I was walking through the aisles of a supermarket in Mexico City a few days ago when a couple rubber masks caught my attention. They weren’t the usual Halloween masks. The masks represented Catrinas, one of the most recognized Day of the Dead icons. All good, I thought! Mexican traditions finding new opportunities to compete with the overwhelming popularity of Halloween! Then I read the tag. “Halloween night. Bring your Day of the Dead to life.” I suddenly noticed something that’s becoming very evident all around Mexico. Both festivities aren’t just merging in latex paraphernalia, this is a sign of a new syncretism that might end up with a new kind of celebration. A more globalized, more festive kind of Día de Muertos.
Have Day of the Dead and Halloween Merged in Mexico?
Day of the Dead has changed a lot in my lifetime, and the huge international phenomenon it has become in recent years might be playing an important role in that matter. When I was a little boy, I considered Day of the Dead to be a private or personal kind of festivity. In my case, it was all about setting up the altar with my family, thinking about all the elements that were going to be present, who it was being dedicated to, and having a special dinner with pan de muerto, and the symbolic presence of the departed, embodied by the smell of marigold, incense, and burning candles. Everywhere around Mexico, people did the same thing. Some in their homes, others participating in collective vigils in cemeteries.
Of course, there was also Halloween. As a child, that was the fun part of this time of the year. Asking for calaverita — the Mexican version of trick-or-treating –, the costume parties, the specials on tv, and the variety of candy you could only get around this date, made this one of my favorite festivities. I don’t remember ever mixing Halloween and Day of the Dead. How could I? How could anyone? Both seemed completely different at their core. And yes, I know Halloween has a deeper meaning if you really dig into it, but as a commercialized holiday — the only way it’s interpreted in Mexico — it means little more than candies, costumes, parties, and pumpkin spice flavors everywhere around.
Nowadays, Day of the Dead has a completely different vibe to it. Catrinas have taken over ofrendas (the traditional altars) as the emblem of the celebration, yearly parades are organized in cities and small towns all around Mexico, and the popularity of places like Mixquic, Michoacan, and Oaxaca attracts thousands of tourists from all around the world. The celebration has become more public and through this, it has lost an essential part. The remembrance of the departed, and the bittersweetness that comes with it are nowhere to be seen in the parades and costume contests, and it’s definitely harder to find them in cemeteries where there are more tourists and opportunity vendors than actual locals. It’s not that Halloween’s taking over Day of the Dead, it’s that Day of the Dead is looking a little bit more like Halloween with every passing year.

____________

GOAL OF THE EXERCISE: In the piece on Day of the Dead and Halloween in Mexico, which four things does the narrator list as having made Halloween one of their favorite festivities as a child?

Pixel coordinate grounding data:
____________

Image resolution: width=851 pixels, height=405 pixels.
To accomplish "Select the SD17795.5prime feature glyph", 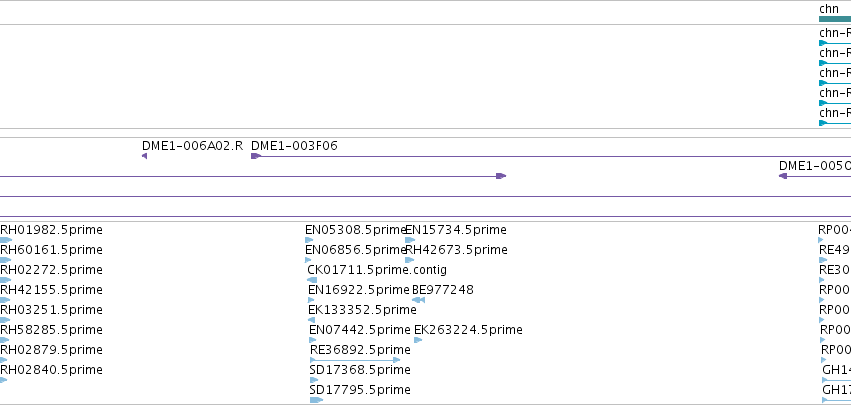I will (316, 400).
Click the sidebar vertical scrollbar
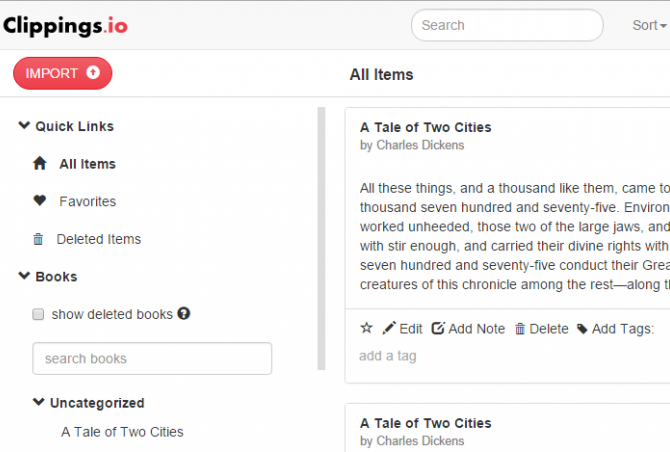This screenshot has height=452, width=670. [x=321, y=238]
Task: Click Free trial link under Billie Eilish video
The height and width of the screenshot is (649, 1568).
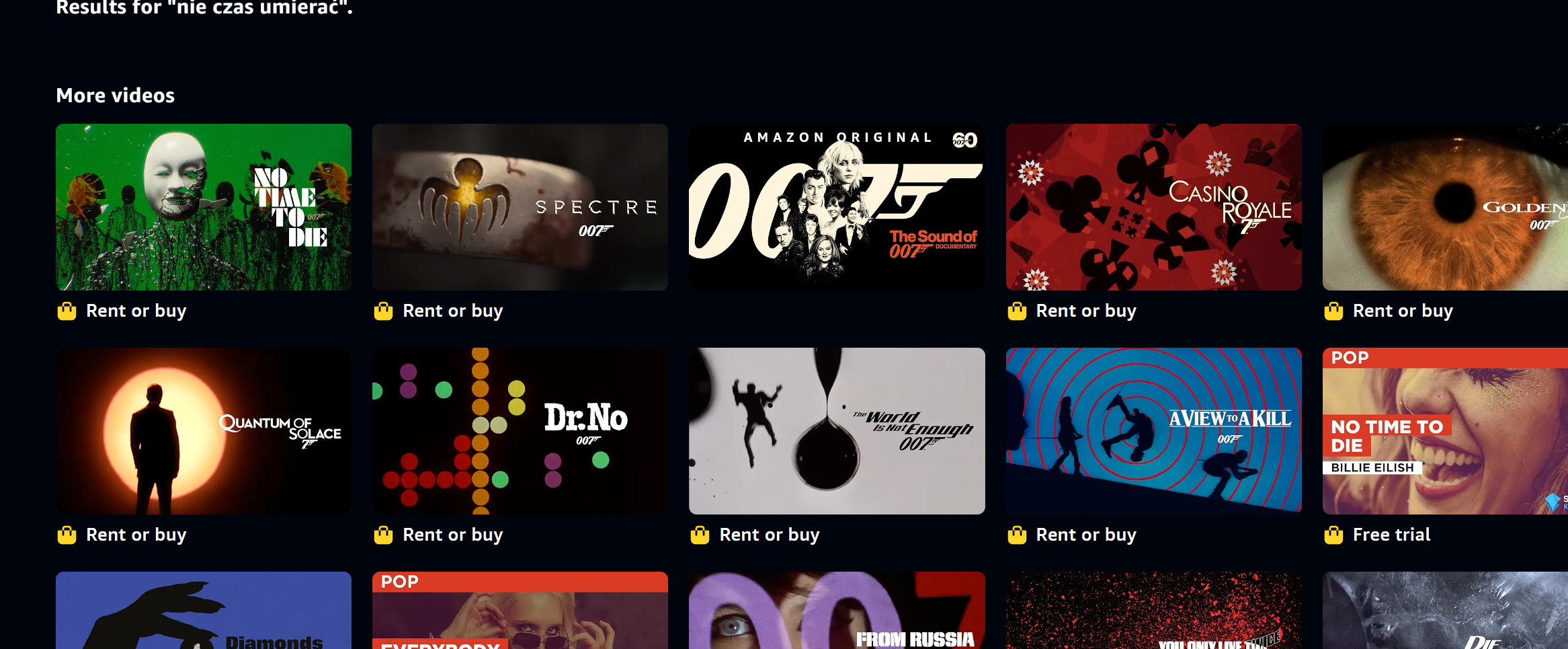Action: [x=1391, y=535]
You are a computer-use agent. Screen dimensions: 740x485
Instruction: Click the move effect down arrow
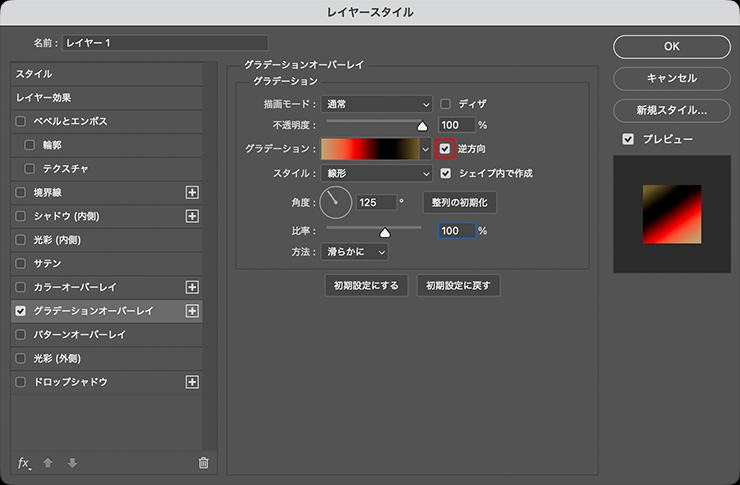coord(71,463)
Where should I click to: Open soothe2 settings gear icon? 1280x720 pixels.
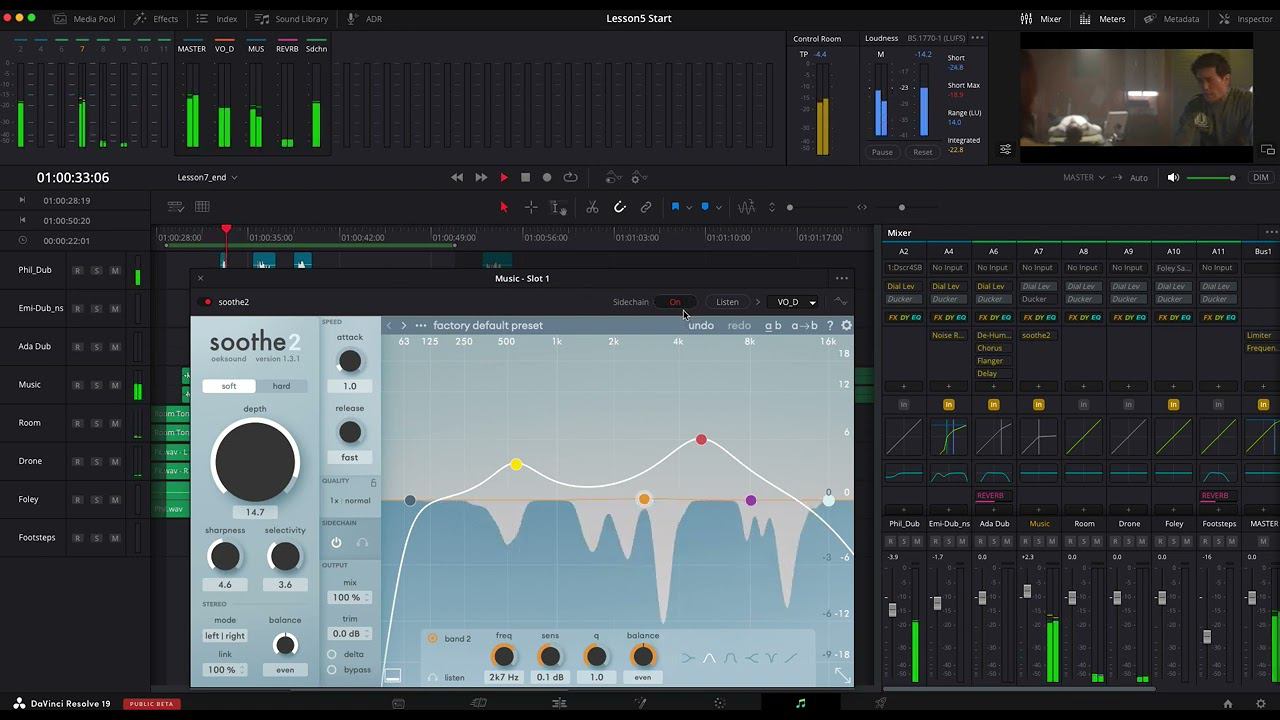[846, 325]
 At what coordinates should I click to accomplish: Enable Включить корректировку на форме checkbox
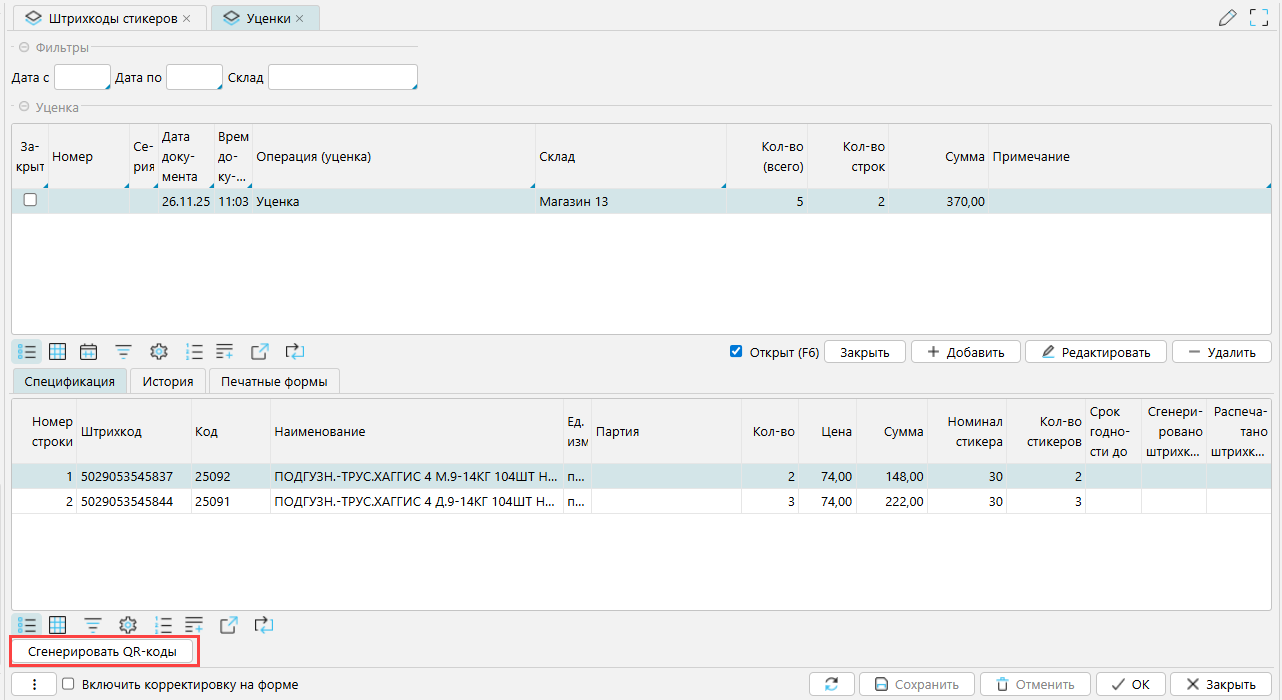(68, 685)
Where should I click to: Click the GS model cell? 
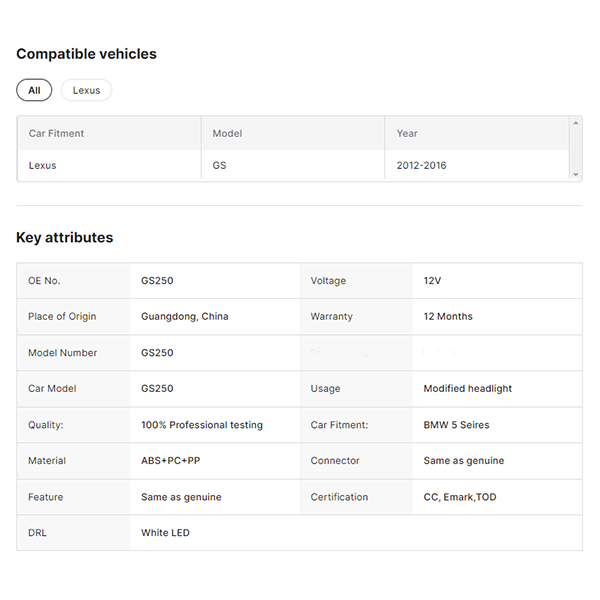coord(220,165)
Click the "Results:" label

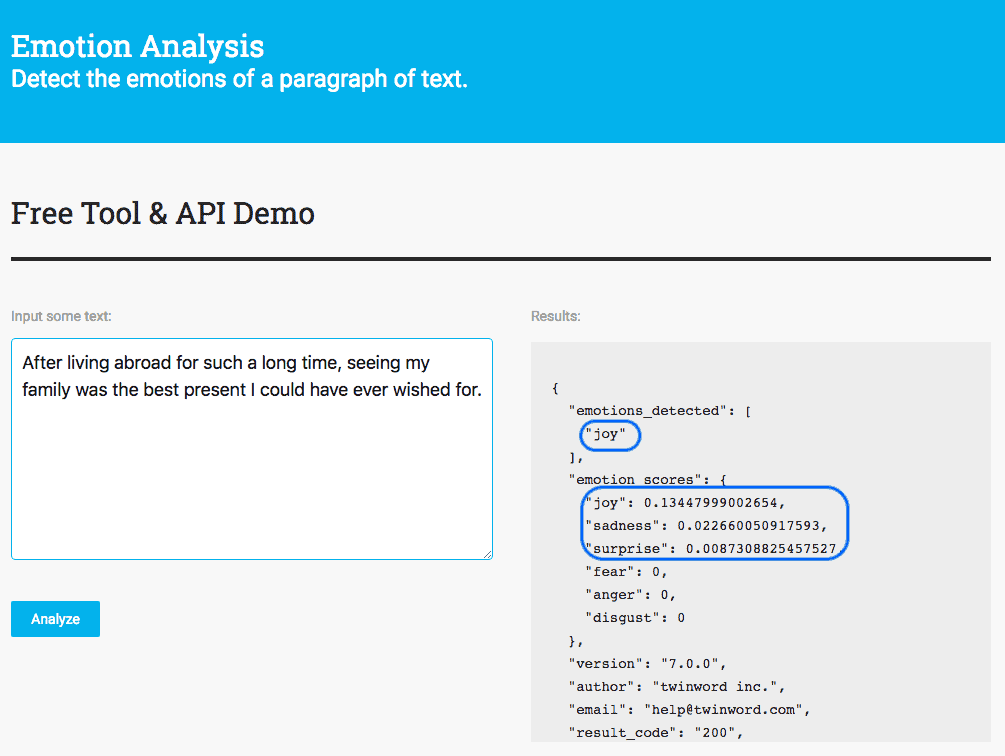[x=550, y=316]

____________

SOLUTION TO THE EXERCISE: The four things are asking for calaverita, the costume parties, the specials on TV, and the variety of candy available only around that date.